Make an exact copy of the records below. Include every line.
--- START ---
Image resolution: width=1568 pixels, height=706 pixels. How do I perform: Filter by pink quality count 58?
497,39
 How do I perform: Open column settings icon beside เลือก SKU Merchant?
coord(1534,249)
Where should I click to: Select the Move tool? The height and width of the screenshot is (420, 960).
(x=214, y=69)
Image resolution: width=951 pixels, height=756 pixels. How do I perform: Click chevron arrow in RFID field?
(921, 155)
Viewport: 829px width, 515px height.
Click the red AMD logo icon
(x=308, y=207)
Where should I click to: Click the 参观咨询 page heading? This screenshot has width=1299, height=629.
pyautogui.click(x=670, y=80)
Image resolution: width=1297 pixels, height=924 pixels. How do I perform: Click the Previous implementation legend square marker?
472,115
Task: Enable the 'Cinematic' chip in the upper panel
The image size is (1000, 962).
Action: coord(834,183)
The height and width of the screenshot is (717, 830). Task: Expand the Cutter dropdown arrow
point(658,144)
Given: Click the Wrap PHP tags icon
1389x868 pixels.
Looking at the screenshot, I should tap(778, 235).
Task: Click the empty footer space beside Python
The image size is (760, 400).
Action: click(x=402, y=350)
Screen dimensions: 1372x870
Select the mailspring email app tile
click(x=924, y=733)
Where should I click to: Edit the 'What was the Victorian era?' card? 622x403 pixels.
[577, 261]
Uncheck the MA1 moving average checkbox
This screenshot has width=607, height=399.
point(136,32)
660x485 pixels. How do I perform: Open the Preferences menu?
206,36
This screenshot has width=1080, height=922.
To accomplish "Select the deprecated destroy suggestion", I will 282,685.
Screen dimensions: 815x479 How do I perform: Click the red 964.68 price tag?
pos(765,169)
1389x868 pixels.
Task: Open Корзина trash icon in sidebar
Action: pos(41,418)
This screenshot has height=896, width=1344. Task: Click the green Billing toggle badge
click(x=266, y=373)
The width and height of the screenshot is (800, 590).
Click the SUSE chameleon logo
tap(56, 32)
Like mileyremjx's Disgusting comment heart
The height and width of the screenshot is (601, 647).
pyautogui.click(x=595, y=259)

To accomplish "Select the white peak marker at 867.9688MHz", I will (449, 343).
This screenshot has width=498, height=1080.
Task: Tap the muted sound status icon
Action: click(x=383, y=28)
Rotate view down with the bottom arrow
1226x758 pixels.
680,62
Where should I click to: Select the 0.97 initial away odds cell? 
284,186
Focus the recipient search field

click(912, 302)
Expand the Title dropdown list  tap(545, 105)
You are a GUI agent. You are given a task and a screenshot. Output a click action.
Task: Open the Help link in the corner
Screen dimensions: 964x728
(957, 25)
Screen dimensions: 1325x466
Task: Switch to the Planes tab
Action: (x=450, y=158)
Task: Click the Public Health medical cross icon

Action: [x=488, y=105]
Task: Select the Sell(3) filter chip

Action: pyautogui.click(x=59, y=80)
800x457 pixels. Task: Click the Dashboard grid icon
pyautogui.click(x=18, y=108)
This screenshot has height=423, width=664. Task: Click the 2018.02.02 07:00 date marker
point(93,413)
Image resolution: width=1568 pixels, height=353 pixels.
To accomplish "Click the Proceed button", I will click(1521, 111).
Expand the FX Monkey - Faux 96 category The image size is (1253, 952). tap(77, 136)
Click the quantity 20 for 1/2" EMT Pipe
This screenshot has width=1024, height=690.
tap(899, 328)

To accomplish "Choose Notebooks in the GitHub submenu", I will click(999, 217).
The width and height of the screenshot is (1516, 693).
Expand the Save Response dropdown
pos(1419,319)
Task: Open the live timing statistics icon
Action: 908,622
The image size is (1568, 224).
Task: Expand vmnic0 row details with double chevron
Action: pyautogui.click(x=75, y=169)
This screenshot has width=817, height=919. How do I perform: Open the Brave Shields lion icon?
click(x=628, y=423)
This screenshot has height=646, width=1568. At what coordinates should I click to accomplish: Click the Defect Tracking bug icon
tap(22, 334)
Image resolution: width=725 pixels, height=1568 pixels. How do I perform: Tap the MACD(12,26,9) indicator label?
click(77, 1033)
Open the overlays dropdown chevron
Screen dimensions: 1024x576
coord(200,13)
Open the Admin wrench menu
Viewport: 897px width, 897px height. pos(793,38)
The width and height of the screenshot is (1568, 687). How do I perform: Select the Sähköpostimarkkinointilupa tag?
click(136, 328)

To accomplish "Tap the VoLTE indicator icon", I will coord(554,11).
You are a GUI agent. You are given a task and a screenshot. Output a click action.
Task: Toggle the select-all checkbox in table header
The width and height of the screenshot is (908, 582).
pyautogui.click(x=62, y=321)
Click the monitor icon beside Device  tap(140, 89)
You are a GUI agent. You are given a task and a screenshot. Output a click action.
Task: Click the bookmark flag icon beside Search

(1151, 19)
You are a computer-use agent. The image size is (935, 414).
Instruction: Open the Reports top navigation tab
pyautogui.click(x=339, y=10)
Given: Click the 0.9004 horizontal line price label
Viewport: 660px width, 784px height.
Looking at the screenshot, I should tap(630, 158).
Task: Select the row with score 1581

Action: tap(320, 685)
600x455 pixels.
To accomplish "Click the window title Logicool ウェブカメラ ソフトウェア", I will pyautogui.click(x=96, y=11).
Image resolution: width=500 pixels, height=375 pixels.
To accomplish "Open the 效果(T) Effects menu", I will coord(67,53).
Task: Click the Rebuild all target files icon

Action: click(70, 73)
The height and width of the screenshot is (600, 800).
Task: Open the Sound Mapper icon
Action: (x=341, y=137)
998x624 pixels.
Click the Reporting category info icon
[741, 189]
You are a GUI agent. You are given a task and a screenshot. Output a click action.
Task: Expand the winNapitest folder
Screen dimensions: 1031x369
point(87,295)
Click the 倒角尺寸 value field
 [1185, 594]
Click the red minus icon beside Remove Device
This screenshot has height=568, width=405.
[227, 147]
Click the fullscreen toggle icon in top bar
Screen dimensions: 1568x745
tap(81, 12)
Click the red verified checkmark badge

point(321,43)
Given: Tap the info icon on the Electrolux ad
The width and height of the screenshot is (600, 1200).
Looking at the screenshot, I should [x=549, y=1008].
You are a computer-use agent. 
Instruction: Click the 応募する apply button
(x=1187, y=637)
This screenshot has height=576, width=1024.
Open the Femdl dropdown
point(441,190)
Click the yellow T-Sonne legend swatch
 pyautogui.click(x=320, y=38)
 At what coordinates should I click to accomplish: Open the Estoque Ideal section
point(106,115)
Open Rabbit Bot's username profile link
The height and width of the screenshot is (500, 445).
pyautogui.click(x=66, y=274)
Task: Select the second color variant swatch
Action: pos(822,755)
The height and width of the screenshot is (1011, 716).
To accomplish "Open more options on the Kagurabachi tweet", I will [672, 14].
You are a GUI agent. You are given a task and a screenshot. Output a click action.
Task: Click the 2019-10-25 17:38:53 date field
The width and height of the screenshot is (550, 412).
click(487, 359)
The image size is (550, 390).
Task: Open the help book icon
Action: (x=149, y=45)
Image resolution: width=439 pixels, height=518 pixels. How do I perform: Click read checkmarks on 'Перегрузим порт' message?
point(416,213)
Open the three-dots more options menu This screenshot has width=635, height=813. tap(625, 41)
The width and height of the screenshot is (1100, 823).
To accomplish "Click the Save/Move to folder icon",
--- END ---
- [Reply]:
Image resolution: width=1568 pixels, height=706 pixels. How do I perform: Filter by pink quality count 58?
497,39
 How do I perform: Open column settings icon beside เลือก SKU Merchant?
coord(1534,249)
Where should I click to: Select the Move tool? The height and width of the screenshot is (420, 960).
(x=214, y=69)
Image resolution: width=951 pixels, height=756 pixels. How do I perform: Click chevron arrow in RFID field?
(921, 155)
Viewport: 829px width, 515px height.
Click the red AMD logo icon
(x=308, y=207)
Where should I click to: Click the 参观咨询 page heading? This screenshot has width=1299, height=629.
pyautogui.click(x=670, y=80)
Image resolution: width=1297 pixels, height=924 pixels. How do I perform: Click the Previous implementation legend square marker?
472,115
Task: Enable the 'Cinematic' chip in the upper panel
The image size is (1000, 962).
Action: coord(834,183)
The height and width of the screenshot is (717, 830). Task: Expand the Cutter dropdown arrow
point(658,144)
Given: Click the Wrap PHP tags icon
1389x868 pixels.
Looking at the screenshot, I should tap(778, 235).
Task: Click the empty footer space beside Python
The image size is (760, 400).
Action: click(x=402, y=350)
Screen dimensions: 1372x870
Select the mailspring email app tile
click(x=924, y=733)
Where should I click to: Edit the 'What was the Victorian era?' card? 622x403 pixels.
[577, 261]
Uncheck the MA1 moving average checkbox
This screenshot has width=607, height=399.
point(136,32)
660x485 pixels. How do I perform: Open the Preferences menu?
206,36
This screenshot has width=1080, height=922.
To accomplish "Select the deprecated destroy suggestion", I will 282,685.
Screen dimensions: 815x479 How do I perform: Click the red 964.68 price tag?
pos(765,169)
1389x868 pixels.
Task: Open Корзина trash icon in sidebar
Action: pos(41,418)
This screenshot has height=896, width=1344. Task: Click the green Billing toggle badge
click(x=266, y=373)
The width and height of the screenshot is (800, 590).
Click the SUSE chameleon logo
tap(56, 32)
Like mileyremjx's Disgusting comment heart
The height and width of the screenshot is (601, 647).
pyautogui.click(x=595, y=259)

To accomplish "Select the white peak marker at 867.9688MHz", I will (449, 343).
This screenshot has width=498, height=1080.
Task: Tap the muted sound status icon
Action: click(x=383, y=28)
Rotate view down with the bottom arrow
1226x758 pixels.
680,62
Where should I click to: Select the 0.97 initial away odds cell? 
284,186
Focus the recipient search field

click(912, 302)
Expand the Title dropdown list  tap(545, 105)
You are a GUI agent. You are given a task and a screenshot. Output a click action.
Task: Open the Help link in the corner
Screen dimensions: 964x728
(957, 25)
Screen dimensions: 1325x466
Task: Switch to the Planes tab
Action: (x=450, y=158)
Task: Click the Public Health medical cross icon

Action: [x=488, y=105]
Task: Select the Sell(3) filter chip

Action: pyautogui.click(x=59, y=80)
800x457 pixels. Task: Click the Dashboard grid icon
pyautogui.click(x=18, y=108)
This screenshot has height=423, width=664. Task: Click the 2018.02.02 07:00 date marker
point(93,413)
Image resolution: width=1568 pixels, height=353 pixels.
To accomplish "Click the Proceed button", I will click(1521, 111).
Expand the FX Monkey - Faux 96 category The image size is (1253, 952). tap(77, 136)
Click the quantity 20 for 1/2" EMT Pipe
This screenshot has width=1024, height=690.
tap(899, 328)

To accomplish "Choose Notebooks in the GitHub submenu", I will click(999, 217).
The width and height of the screenshot is (1516, 693).
Expand the Save Response dropdown
pos(1419,319)
Task: Open the live timing statistics icon
Action: 908,622
The image size is (1568, 224).
Task: Expand vmnic0 row details with double chevron
Action: pyautogui.click(x=75, y=169)
This screenshot has width=817, height=919. How do I perform: Open the Brave Shields lion icon?
click(x=628, y=423)
This screenshot has height=646, width=1568. At what coordinates should I click to accomplish: Click the Defect Tracking bug icon
tap(22, 334)
Image resolution: width=725 pixels, height=1568 pixels. How do I perform: Tap the MACD(12,26,9) indicator label?
click(77, 1033)
Open the overlays dropdown chevron
Screen dimensions: 1024x576
coord(200,13)
Open the Admin wrench menu
Viewport: 897px width, 897px height. pos(793,38)
The width and height of the screenshot is (1568, 687). How do I perform: Select the Sähköpostimarkkinointilupa tag?
click(136, 328)

To accomplish "Tap the VoLTE indicator icon", I will coord(554,11).
You are a GUI agent. You are given a task and a screenshot. Output a click action.
Task: Toggle the select-all checkbox in table header
The width and height of the screenshot is (908, 582).
pyautogui.click(x=62, y=321)
Click the monitor icon beside Device  tap(140, 89)
You are a GUI agent. You are given a task and a screenshot. Output a click action.
Task: Click the bookmark flag icon beside Search

(1151, 19)
You are a computer-use agent. The image size is (935, 414).
Instruction: Open the Reports top navigation tab
pyautogui.click(x=339, y=10)
Given: Click the 0.9004 horizontal line price label
Viewport: 660px width, 784px height.
Looking at the screenshot, I should tap(630, 158).
Task: Select the row with score 1581

Action: tap(320, 685)
600x455 pixels.
To accomplish "Click the window title Logicool ウェブカメラ ソフトウェア", I will pyautogui.click(x=96, y=11).
Image resolution: width=500 pixels, height=375 pixels.
To accomplish "Open the 效果(T) Effects menu", I will coord(67,53).
Task: Click the Rebuild all target files icon

Action: click(70, 73)
The height and width of the screenshot is (600, 800).
Task: Open the Sound Mapper icon
Action: (x=341, y=137)
998x624 pixels.
Click the Reporting category info icon
[741, 189]
You are a GUI agent. You are given a task and a screenshot. Output a click action.
Task: Expand the winNapitest folder
Screen dimensions: 1031x369
point(87,295)
Click the 倒角尺寸 value field
 [1185, 594]
Click the red minus icon beside Remove Device
This screenshot has height=568, width=405.
[227, 147]
Click the fullscreen toggle icon in top bar
Screen dimensions: 1568x745
tap(81, 12)
Click the red verified checkmark badge

point(321,43)
Given: Tap the info icon on the Electrolux ad
The width and height of the screenshot is (600, 1200).
Looking at the screenshot, I should [x=549, y=1008].
You are a computer-use agent. 
Instruction: Click the 応募する apply button
(x=1187, y=637)
This screenshot has height=576, width=1024.
Open the Femdl dropdown
point(441,190)
Click the yellow T-Sonne legend swatch
 pyautogui.click(x=320, y=38)
 At what coordinates should I click to accomplish: Open the Estoque Ideal section
point(106,115)
Open Rabbit Bot's username profile link
The height and width of the screenshot is (500, 445).
pyautogui.click(x=66, y=274)
Task: Select the second color variant swatch
Action: pos(822,755)
The height and width of the screenshot is (1011, 716).
To accomplish "Open more options on the Kagurabachi tweet", I will [672, 14].
You are a GUI agent. You are given a task and a screenshot. Output a click action.
Task: Click the 2019-10-25 17:38:53 date field
The width and height of the screenshot is (550, 412).
click(487, 359)
The image size is (550, 390).
Task: Open the help book icon
Action: (x=149, y=45)
Image resolution: width=439 pixels, height=518 pixels. How do I perform: Click read checkmarks on 'Перегрузим порт' message?
point(416,213)
Open the three-dots more options menu This screenshot has width=635, height=813. tap(625, 41)
The width and height of the screenshot is (1100, 823).
To accomplish "Click the Save/Move to folder icon",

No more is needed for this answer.